If you’re out on FMLA, your boss might not be allowed to call you. I’m not sure if that’s part of the law or just on a company-by-company basis, but when our people were out, all communication had to be between HR and the employee, not boss and employee. I guess it could look like the boss is pressuring the employee to come back.

That makes sense. I guess I was thinking more along the lines of “How are you? We all hope you’re feeling better.”

I was on FMLA three months last year, at the prompting of my Company’s HR people, not my boss or the owners and leaders of the Company. My explicit instructions were that I would communicate with the HR manager and her representative only. However, my boss was the one who brought HR into it; he, also, was instructed to go through HR if he wanted to communicate with me.

I did not ask, “Why?”

When I was out, recovering from surgery, I called in to work, to let some fellow employees know how I was, and ask how things were going.

Then they hesitantly asked if they could ask a work-related question. So I said sure, and spent about 20 minutes on the phone explaining how some programs worked, and where they ought to look for that problem. They were very grateful.

So I told them I was just laying in a bed, bored as hell. Call me if they had any questions I could help with. Except that if our conversation went on for a half hour or so, I might fall asleep on them. So then they called every day or two. Sometimes with a question, sometimes just to fill me in on the latest office gossip.

I had the good fortune to have 3 TIA’s while on a business trip for the company’s annual training meeting.

The last thing you want to open your eyes to is your grandboss, her boss and the Uberboss. My boss had managed to get himself canned, or he would have been there also. They were willing to move mountains to keep me happy, probably figuring that it was cheaper than getting sued.

So I’m about to get back from a two-week vacation and my boss and the other senior IT staff member start in on this whole spiel in our shared group chat about professionalism and that we should keep working hard, and how he doesn’t quite understand how we get all our work down with all the time we spent on youtube and twitch and whatsapp web. This was clearly a stab at one or both of us junior IT staff members, as we were the only other people in the chat. It’s also stupid, passive-aggressive bullshit - if you have a problem with how we use downtime at work, why don’t you talk to us about it?

It’s also profoundly unfair - there has legitimately been a lot of downtime for us, because sometimes, when working as IT support for a company of this size, there is downtime, and we aren’t generally assigned large projects we can work on in that downtime. So our alternatives are bullshit busywork (why yes, I’ll spend another afternoon in the sweltering heat recounting the uncooled IT storeroom that nobody except me even pretends to care about 99.9% of the time) or finding other ways of occupying ourselves while we wait for support tickets.

One of them made a big gag about how we never ask the boss for other tasks - which is straight-up bullshit, I ask so often that it becomes annoying for the higher-ups, because (and they know this) I am super fucking anxious about this kind of shit. I have some serious imposter syndrome shit going on, and I am constantly worried that I’m not doing enough, that I’m forgetting some important task, that my work isn’t good enough (the fact the only feedback we ever tend to get from the boss is “that’s not good enough” doesn’t help).

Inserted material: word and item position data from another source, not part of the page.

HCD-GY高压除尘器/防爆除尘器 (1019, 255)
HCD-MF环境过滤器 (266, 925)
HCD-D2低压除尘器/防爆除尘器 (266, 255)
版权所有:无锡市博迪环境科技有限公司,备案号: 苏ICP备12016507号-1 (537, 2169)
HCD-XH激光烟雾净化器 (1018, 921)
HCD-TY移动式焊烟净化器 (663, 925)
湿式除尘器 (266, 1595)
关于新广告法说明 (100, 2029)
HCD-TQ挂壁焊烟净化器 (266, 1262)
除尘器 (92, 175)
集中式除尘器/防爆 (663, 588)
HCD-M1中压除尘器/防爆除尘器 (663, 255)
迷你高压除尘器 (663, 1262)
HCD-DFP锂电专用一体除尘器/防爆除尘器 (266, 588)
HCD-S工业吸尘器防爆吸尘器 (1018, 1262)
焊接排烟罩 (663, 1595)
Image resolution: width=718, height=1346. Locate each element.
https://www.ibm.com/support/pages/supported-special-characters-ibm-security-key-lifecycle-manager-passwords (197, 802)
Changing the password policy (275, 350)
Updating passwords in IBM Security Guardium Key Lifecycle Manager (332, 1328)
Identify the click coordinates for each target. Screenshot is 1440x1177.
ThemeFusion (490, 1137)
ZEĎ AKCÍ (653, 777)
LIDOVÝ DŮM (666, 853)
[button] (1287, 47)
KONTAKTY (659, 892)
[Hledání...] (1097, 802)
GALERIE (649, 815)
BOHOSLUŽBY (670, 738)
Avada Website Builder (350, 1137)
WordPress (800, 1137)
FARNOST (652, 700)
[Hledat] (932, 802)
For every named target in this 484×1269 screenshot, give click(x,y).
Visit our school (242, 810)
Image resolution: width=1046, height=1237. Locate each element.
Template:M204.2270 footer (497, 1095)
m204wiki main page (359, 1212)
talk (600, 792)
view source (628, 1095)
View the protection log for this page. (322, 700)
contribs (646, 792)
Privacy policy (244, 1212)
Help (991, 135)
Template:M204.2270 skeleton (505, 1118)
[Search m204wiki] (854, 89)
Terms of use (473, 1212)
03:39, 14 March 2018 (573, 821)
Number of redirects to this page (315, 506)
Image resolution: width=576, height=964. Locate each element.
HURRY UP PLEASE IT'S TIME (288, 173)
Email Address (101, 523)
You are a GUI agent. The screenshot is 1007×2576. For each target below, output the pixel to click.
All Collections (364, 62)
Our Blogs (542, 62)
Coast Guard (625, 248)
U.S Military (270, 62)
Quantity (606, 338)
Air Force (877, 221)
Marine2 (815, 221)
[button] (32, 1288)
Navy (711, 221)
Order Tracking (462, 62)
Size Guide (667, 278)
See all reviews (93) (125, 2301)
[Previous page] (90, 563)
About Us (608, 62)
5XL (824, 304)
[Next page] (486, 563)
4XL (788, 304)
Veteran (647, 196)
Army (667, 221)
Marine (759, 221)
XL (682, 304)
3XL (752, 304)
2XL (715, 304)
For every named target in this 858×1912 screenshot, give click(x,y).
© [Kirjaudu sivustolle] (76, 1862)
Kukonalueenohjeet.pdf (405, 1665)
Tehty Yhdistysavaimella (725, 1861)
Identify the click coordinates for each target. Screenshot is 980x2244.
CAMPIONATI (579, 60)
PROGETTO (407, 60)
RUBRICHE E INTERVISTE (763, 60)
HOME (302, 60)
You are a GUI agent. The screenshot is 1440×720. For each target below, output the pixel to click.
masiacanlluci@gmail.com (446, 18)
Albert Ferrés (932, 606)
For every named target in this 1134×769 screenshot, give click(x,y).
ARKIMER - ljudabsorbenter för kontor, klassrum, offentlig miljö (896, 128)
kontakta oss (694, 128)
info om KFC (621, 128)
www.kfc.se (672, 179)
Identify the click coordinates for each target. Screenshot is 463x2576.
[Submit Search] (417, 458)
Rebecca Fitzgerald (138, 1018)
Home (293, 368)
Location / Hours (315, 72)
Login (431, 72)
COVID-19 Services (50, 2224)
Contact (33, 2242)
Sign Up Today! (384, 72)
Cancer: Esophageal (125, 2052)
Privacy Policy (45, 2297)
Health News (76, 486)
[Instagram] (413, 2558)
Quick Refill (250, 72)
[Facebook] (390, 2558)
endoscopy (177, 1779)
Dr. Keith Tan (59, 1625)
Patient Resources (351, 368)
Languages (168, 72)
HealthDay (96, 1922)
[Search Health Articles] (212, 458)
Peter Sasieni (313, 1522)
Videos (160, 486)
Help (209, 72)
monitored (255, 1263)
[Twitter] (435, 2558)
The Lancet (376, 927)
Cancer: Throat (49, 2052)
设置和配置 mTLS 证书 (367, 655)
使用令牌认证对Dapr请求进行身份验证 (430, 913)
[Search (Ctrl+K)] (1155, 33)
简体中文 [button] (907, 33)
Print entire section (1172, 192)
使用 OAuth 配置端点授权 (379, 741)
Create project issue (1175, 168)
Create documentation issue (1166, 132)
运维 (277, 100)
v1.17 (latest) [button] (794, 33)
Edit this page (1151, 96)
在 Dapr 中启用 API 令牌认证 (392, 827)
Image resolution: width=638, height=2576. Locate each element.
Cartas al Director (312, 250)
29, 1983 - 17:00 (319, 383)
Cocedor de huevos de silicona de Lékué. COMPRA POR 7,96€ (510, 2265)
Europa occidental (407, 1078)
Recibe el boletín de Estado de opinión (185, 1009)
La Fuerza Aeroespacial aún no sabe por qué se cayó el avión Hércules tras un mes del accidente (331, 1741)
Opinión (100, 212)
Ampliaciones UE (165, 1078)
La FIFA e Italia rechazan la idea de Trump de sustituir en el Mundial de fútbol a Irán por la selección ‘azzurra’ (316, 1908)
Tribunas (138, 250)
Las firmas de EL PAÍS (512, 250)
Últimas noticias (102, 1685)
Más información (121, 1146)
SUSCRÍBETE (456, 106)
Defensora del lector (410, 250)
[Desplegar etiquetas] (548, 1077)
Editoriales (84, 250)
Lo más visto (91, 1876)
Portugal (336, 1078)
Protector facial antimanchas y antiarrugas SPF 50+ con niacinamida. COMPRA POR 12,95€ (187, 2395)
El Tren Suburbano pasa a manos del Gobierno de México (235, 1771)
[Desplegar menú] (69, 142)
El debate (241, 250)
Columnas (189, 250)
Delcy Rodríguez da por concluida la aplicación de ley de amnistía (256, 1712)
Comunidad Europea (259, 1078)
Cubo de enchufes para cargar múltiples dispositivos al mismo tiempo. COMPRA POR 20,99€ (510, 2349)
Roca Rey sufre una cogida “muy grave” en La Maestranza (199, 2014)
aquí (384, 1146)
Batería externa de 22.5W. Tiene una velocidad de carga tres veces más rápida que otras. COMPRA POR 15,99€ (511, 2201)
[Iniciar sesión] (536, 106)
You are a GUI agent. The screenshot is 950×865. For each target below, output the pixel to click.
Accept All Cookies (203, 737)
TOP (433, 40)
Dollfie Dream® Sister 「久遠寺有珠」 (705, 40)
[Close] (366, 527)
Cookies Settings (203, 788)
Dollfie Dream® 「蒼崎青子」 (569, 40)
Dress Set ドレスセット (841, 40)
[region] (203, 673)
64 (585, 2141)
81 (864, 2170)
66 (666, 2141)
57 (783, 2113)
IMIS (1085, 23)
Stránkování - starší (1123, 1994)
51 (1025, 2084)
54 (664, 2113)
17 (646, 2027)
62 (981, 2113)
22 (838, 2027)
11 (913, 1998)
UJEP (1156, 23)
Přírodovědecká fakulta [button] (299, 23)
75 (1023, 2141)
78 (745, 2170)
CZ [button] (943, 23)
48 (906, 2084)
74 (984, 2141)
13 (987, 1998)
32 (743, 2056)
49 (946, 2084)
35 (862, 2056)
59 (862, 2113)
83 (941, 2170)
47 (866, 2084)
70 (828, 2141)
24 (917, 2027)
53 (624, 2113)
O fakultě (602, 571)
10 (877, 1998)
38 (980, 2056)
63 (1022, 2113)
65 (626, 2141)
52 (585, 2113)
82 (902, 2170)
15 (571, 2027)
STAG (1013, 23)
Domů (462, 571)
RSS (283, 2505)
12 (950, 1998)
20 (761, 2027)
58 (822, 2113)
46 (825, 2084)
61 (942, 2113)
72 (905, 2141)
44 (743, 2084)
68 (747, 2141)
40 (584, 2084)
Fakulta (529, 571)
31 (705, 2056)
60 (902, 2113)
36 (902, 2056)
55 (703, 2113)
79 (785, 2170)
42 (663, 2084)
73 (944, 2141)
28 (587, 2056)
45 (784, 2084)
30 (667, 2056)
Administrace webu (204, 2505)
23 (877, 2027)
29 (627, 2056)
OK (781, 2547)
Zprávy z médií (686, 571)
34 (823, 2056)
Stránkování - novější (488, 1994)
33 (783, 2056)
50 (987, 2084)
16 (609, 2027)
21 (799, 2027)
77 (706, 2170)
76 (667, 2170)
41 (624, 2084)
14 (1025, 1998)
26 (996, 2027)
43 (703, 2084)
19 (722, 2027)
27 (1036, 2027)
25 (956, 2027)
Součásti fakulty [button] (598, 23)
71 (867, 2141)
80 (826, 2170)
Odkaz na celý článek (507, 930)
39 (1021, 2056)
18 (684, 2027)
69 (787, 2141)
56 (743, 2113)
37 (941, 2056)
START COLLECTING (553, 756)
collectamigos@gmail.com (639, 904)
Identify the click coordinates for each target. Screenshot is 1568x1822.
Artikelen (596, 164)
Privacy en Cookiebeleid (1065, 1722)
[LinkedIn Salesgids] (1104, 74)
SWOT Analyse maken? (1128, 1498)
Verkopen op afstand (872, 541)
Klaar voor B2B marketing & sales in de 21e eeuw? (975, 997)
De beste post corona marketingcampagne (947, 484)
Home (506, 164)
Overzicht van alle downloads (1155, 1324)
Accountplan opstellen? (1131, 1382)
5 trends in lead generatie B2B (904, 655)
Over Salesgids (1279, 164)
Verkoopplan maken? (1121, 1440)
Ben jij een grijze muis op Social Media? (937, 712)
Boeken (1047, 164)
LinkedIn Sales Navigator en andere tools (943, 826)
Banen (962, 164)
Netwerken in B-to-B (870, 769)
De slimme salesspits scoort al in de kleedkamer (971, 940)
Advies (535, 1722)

I’m not even back yet and I already wish I had stayed in Maine.

And there’s my catchphrase of the day. I’ll be muttering “Shoulda stayed in Maine…”

Two weeks ago my work laptop got some system updates and rebooted. When I logged back in all of the user profiles were deleted. Public, Administrator, and of course the most important one, mine. And because I work from home, there’s no network drive to have everything backed up on.

Today there was another update and reboot. I’ve been looking at the splash screen for an hour now and I’m pretty sure it’s not going to come back.

Have you tried shutting it off then turning it back on?

:smiley:

I am amazed that Micro$oft has yet to be hit with a huge class action lawsuit for the steaming dumpster fire that is Windows 10 and it’s required updates.